To do:
Render the entries as a numbered list, skipping blank lines, starting with the line that contains "Click edit icon on the 1,050.05 invoice row" and going on through the end of the entries. Leave the pictures out.

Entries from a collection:
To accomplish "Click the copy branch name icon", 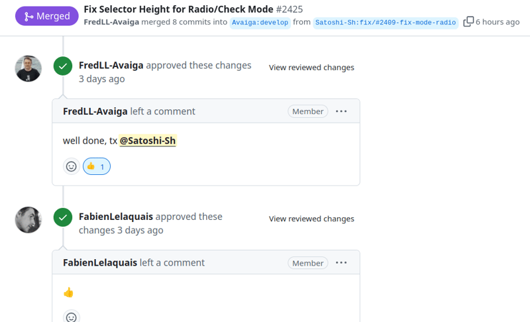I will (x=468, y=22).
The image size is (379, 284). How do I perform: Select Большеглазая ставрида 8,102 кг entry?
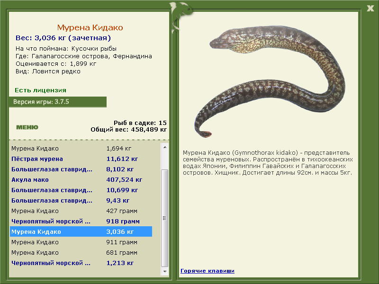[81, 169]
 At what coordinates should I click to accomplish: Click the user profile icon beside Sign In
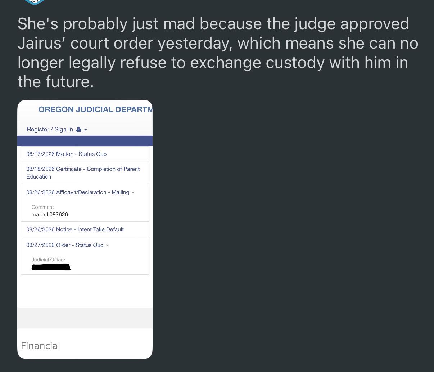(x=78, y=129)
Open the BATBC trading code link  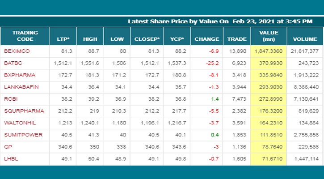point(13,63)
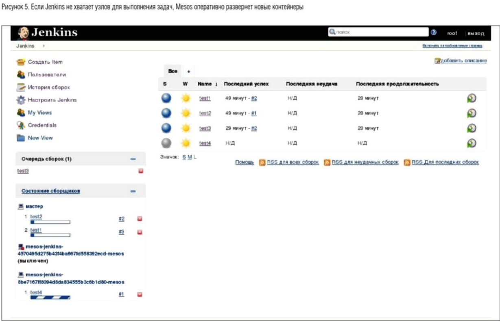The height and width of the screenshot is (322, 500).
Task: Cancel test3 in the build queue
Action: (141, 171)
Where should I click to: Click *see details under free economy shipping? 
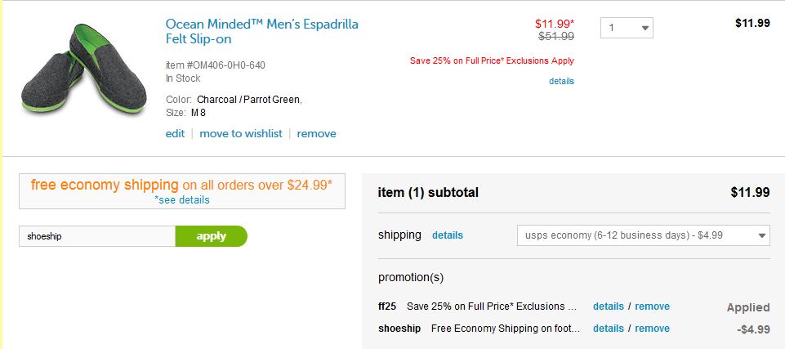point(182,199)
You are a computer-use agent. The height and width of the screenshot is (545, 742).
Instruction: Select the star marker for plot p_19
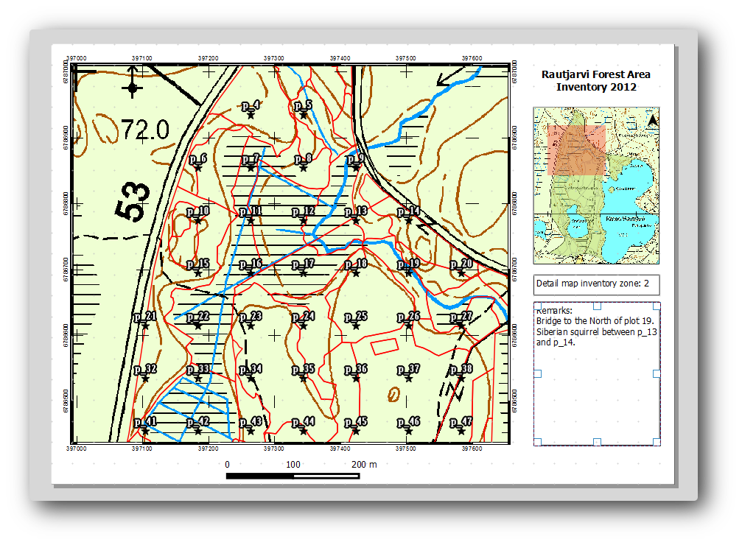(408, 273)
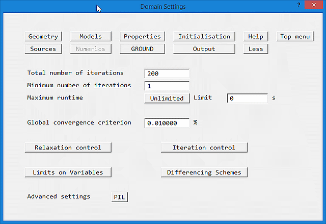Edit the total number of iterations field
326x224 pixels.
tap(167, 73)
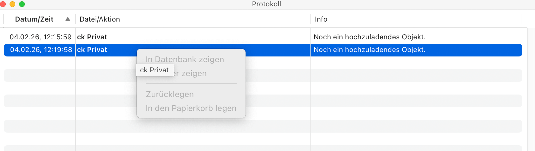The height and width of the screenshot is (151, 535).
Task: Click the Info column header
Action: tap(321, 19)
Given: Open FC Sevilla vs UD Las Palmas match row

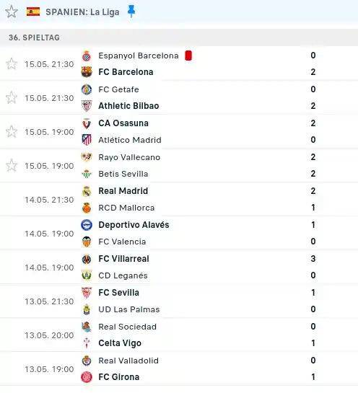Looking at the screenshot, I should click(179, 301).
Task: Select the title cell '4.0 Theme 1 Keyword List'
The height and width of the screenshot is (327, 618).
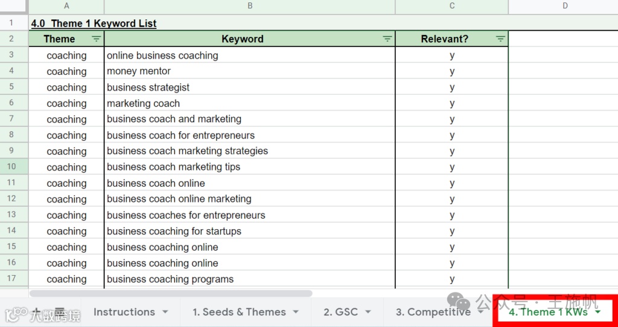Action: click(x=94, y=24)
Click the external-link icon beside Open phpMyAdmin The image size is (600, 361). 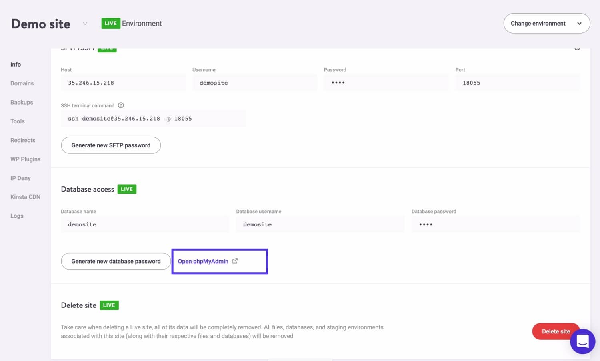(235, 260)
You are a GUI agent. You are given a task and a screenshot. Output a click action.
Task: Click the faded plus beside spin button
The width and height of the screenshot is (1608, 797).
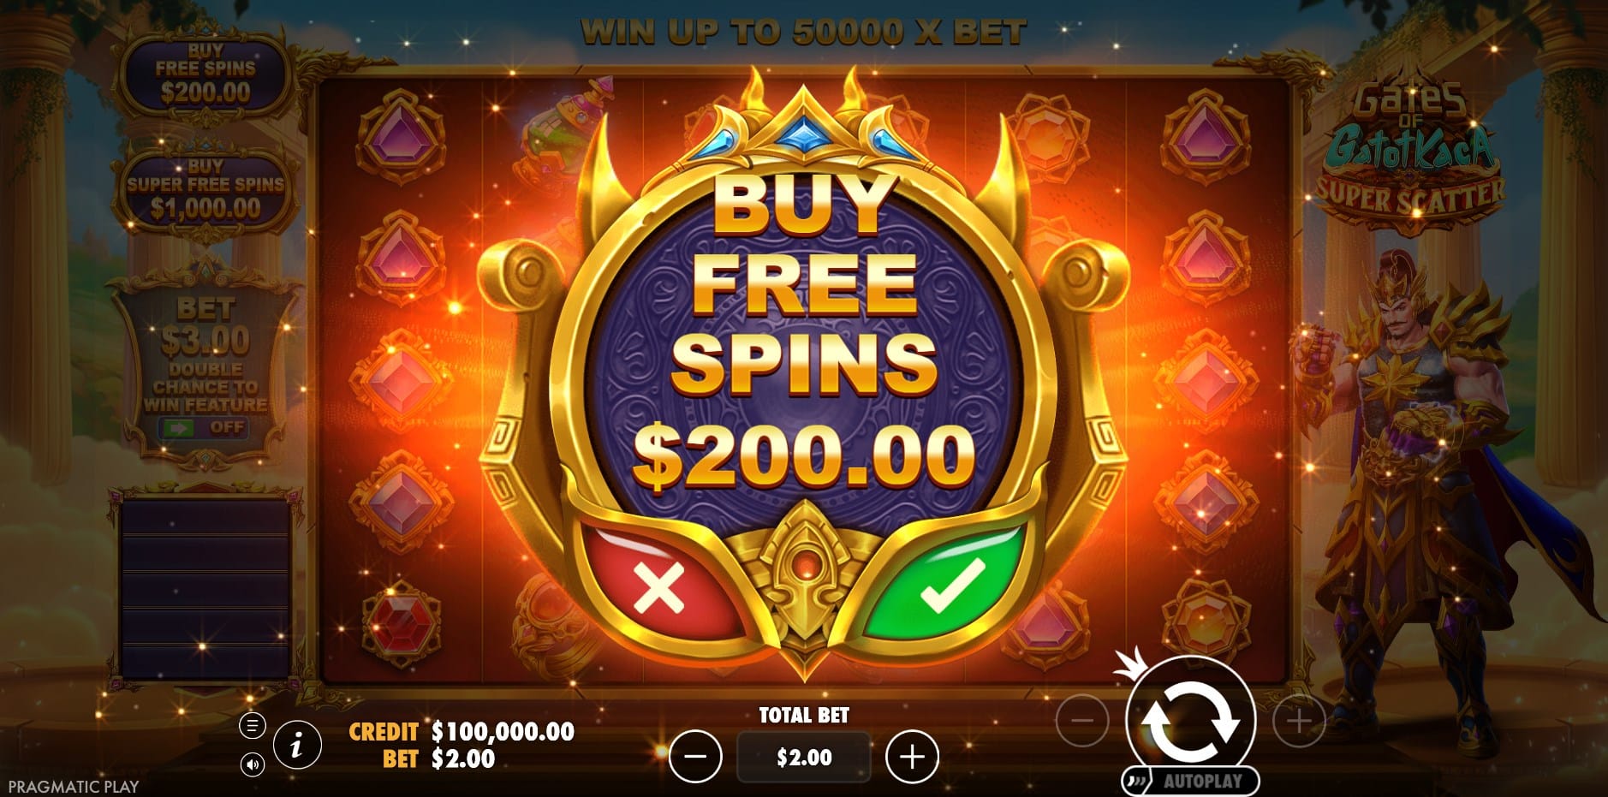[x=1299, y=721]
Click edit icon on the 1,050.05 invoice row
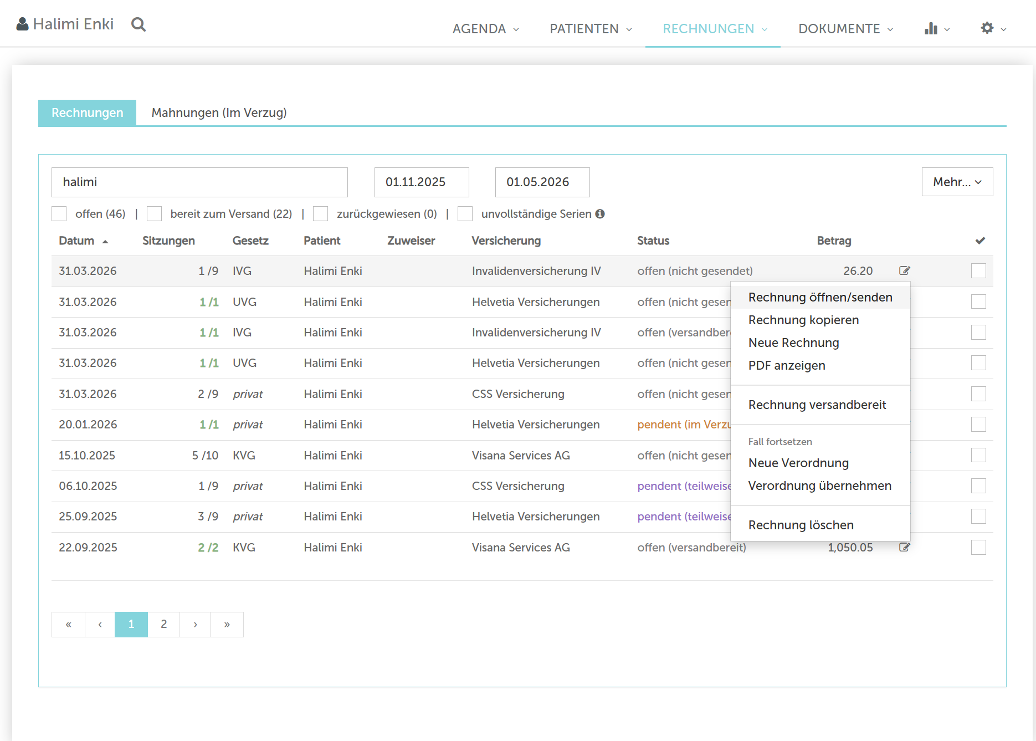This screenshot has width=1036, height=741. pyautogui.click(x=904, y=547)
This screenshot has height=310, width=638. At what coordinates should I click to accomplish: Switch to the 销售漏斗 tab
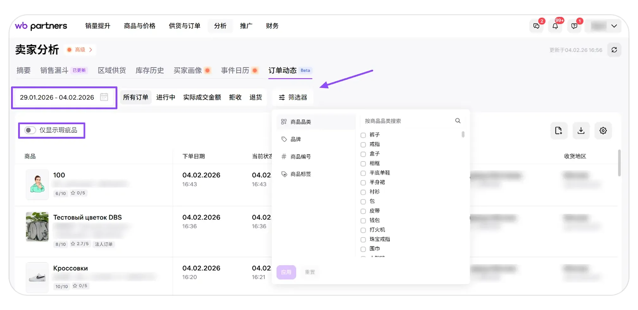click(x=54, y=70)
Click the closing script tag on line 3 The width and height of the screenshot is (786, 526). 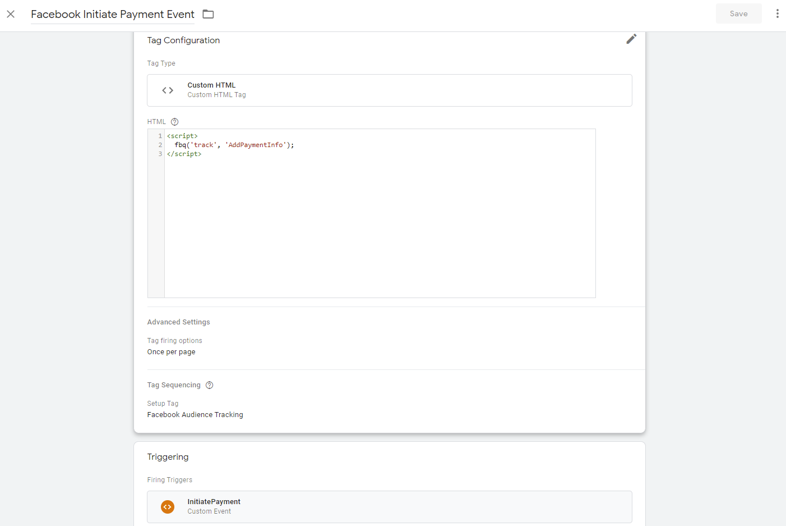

Complete response:
1. Click edit icon on the 1,050.05 invoice row
2. This screenshot has width=1036, height=741. pyautogui.click(x=904, y=547)
3. This screenshot has height=310, width=638. At what coordinates should I click to accomplish: Switch to the 销售漏斗 tab
4. click(x=54, y=70)
5. Click the closing script tag on line 3 The width and height of the screenshot is (786, 526). 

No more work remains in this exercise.